Over the weekend I wrote up a piece about how snapshots are not a valid replacement to enterprise backup. The timing of this was in response to NetApp recently abandoning development of their VTL systems, and subsequent discussions this triggered, but it was something that I’d had sitting in the wings for a while.

It’s fair to say that discussions on snapshots and backups polarise a lot of people; I’ll fully admit that I side with the “snapshots can’t replace backups” side of the argument.

I want to go into this in a little more detail. First I’ll point out in fairness that there are people willing to argue the other side that don’t work for NetApp, in the same way that I don’t work for EMC. One of those is the other Preston – W. Curtis Preston, and you can read his articulate case here. I’m not going to spend this article going point for point against Curtis – it’s not the primary point of discussion I want to make in this entry.

Moving away from vendors and consultants, another and very interesting opinion, from the customer perspective, comes from Martin Glassborow’s Storagebod blog. Martin brings up some valid customer points – that being snapshot and replication represents extreme hardware lock-in. Some would argue that any vendor’s backup product represents vendor lock in as well, and this is partly right – though remember it’s not so difficult to keep a virtual machine around with the “last state” of the previous backup application available for recovery purposes. Keeping old and potentially obsolete NAS technology running to facilitate older recoveries after a vendor switch can be a little more challenging.

To get onto what I want to raise today, I need to revisit a previous topic as a means of further explaining my position. Let’s look for instance at my previous coverage of Information Lifecycle Management (ILM) and Information Lifecycle Protection (ILP). You can read the entire piece here, but the main point I want to focus on is my ILP ‘diagram’:

Components of ILP

One of the first points I want to make from that diagram is that I don’t exclude snapshots (and their subsequent replication) from an overall information lifecycle protection mechanism. Indeed, depending on the SLAs involved, they’re going to be practically mandatory. But, to use the analogy offered by the above diagram, they’re just pieces of the pie rather than the entire pie.

I’m going to extend my argument a little now, and go beyond just snapshots and replication, so I can elucidate the core reasons why I don’t like replicated snapshots as a permanent backup solution. Here’s a few other things I don’t like as a permanent backup solution:

  • VTLs replicated between a primary and disaster recovery site, with no tape out.
  • ADV_FILE (or other products disk backup solutions) cloned/duplicated between the primary and disaster recovery site, with no tape out.
  • Source based deduplication products with replication between two locations, with no tape out.

My fundamental objection in all of these solutions is the long term failure caused by keeping everything “online”. Maybe I’m a pessimist, but when I’m considering backup/recovery and disaster recovery solutions, I firmly believe that I’m being paid to consider all likely scenarios. I don’t personally believe in luck, and I won’t trust a backup/disaster recovery solution on luck either. The old Clint Eastwood quote comes to mind here:

You’ve got to ask yourself one question: ‘Do I feel lucky?’ Well, do ya, punk?

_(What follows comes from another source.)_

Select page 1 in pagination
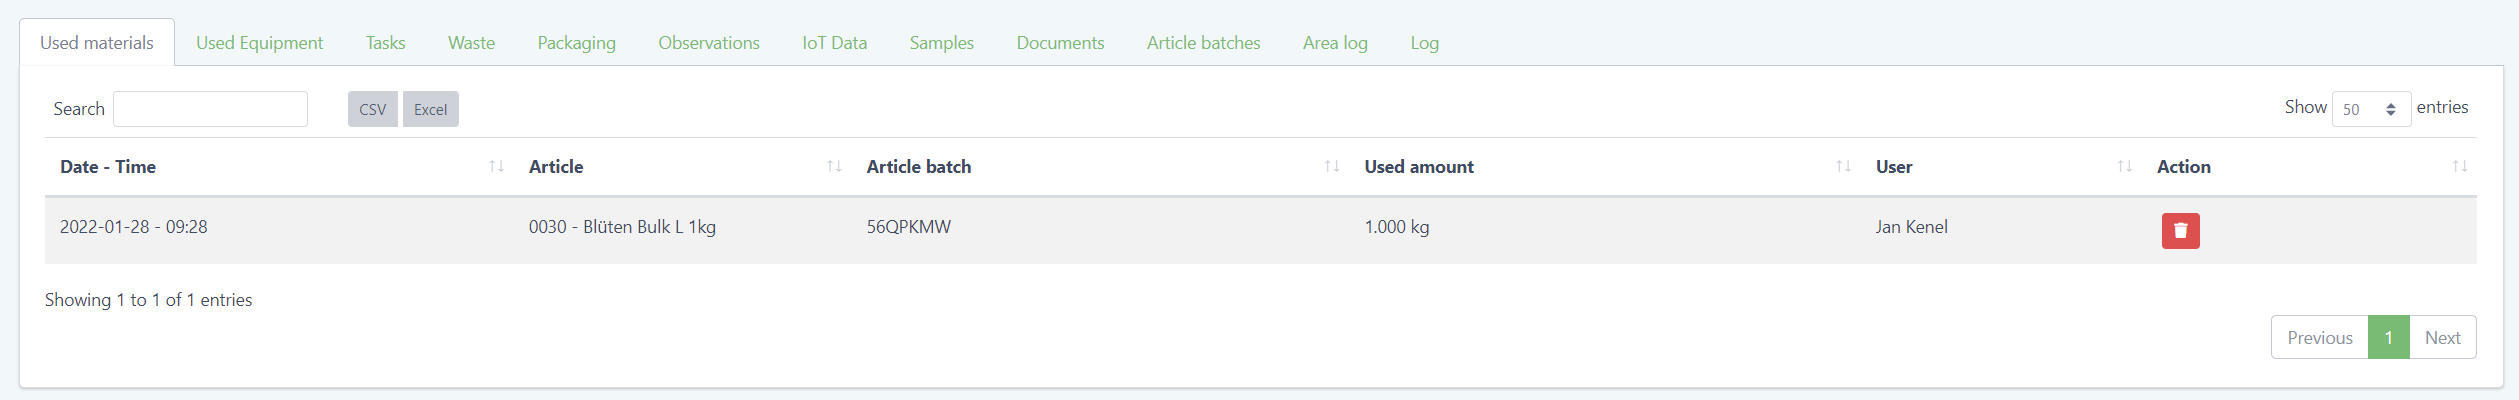Viewport: 2519px width, 400px height. 2388,338
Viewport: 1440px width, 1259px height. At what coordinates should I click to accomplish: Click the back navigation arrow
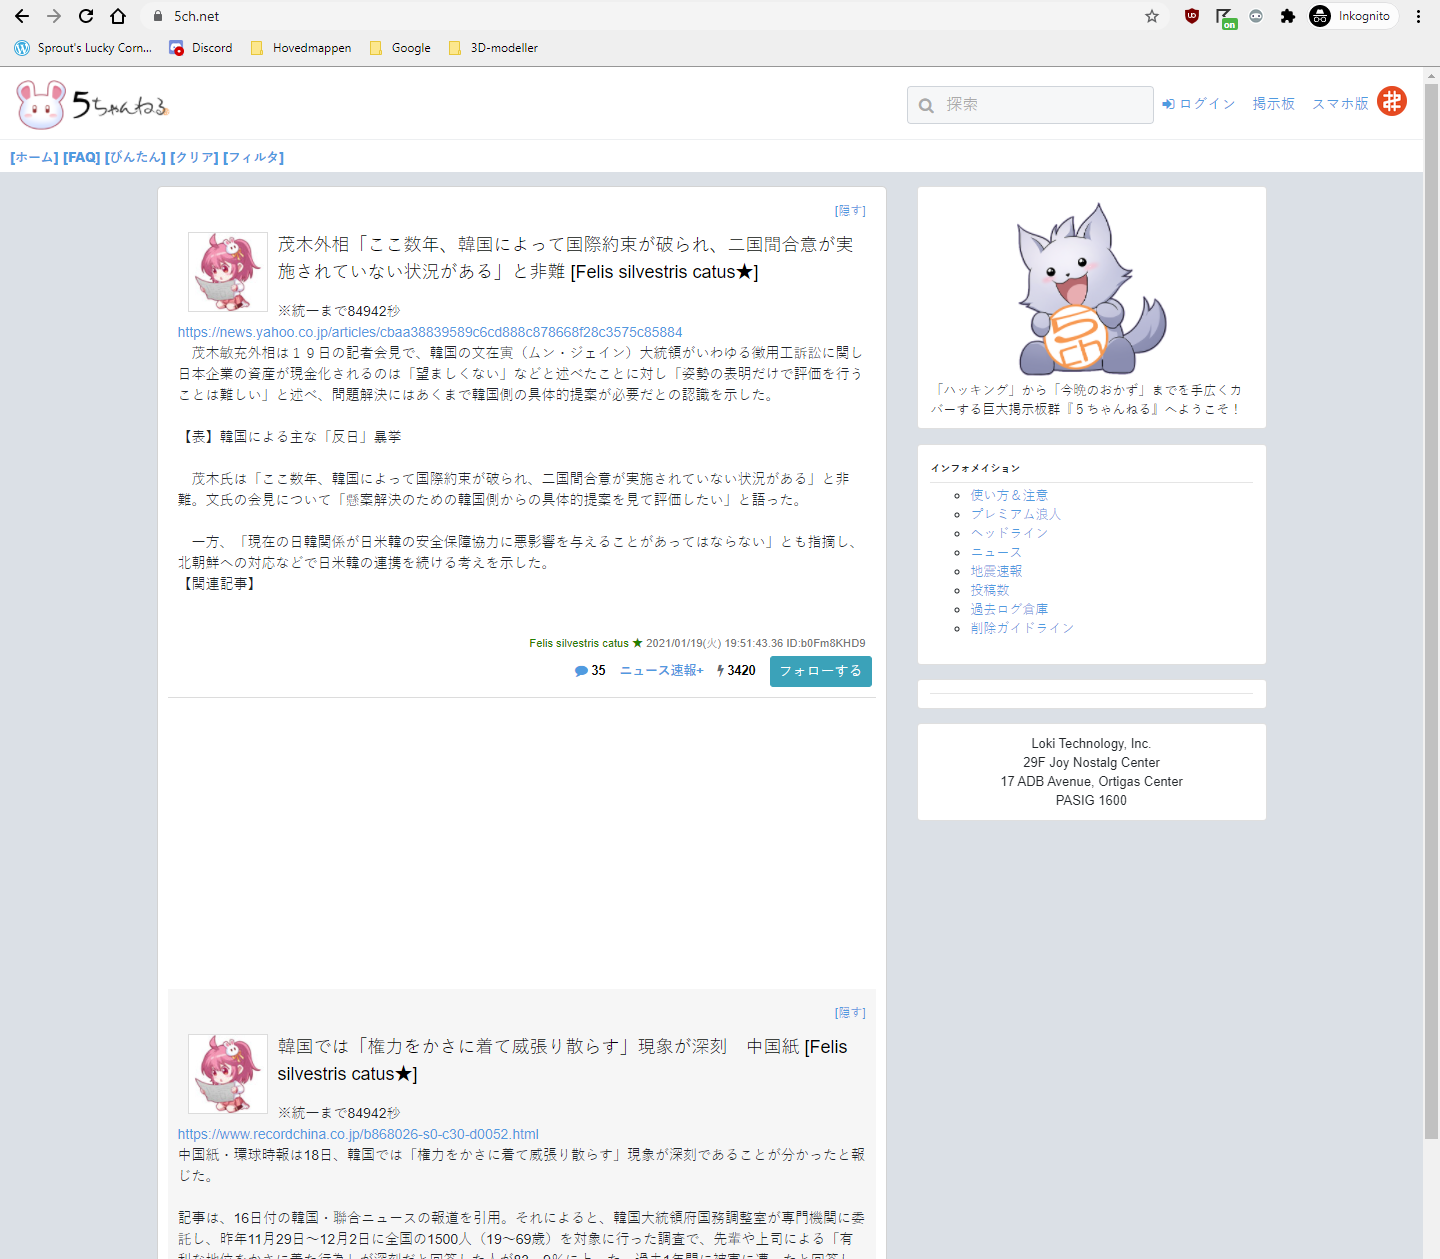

When it comes to your data, no, no I don’t. I don’t feel lucky, I don’t encourage you to feel lucky. Instead I rely on solid, well protected systems with offline capabilities. Thus, I plan for at least some level of cascading failures.

It’s the offline component that’s most critical. Do I want all my backups for a year online, only online, even with replication? Even more importantly – do I want all your backups online, only online, even with replication? The answer remains a big fat no.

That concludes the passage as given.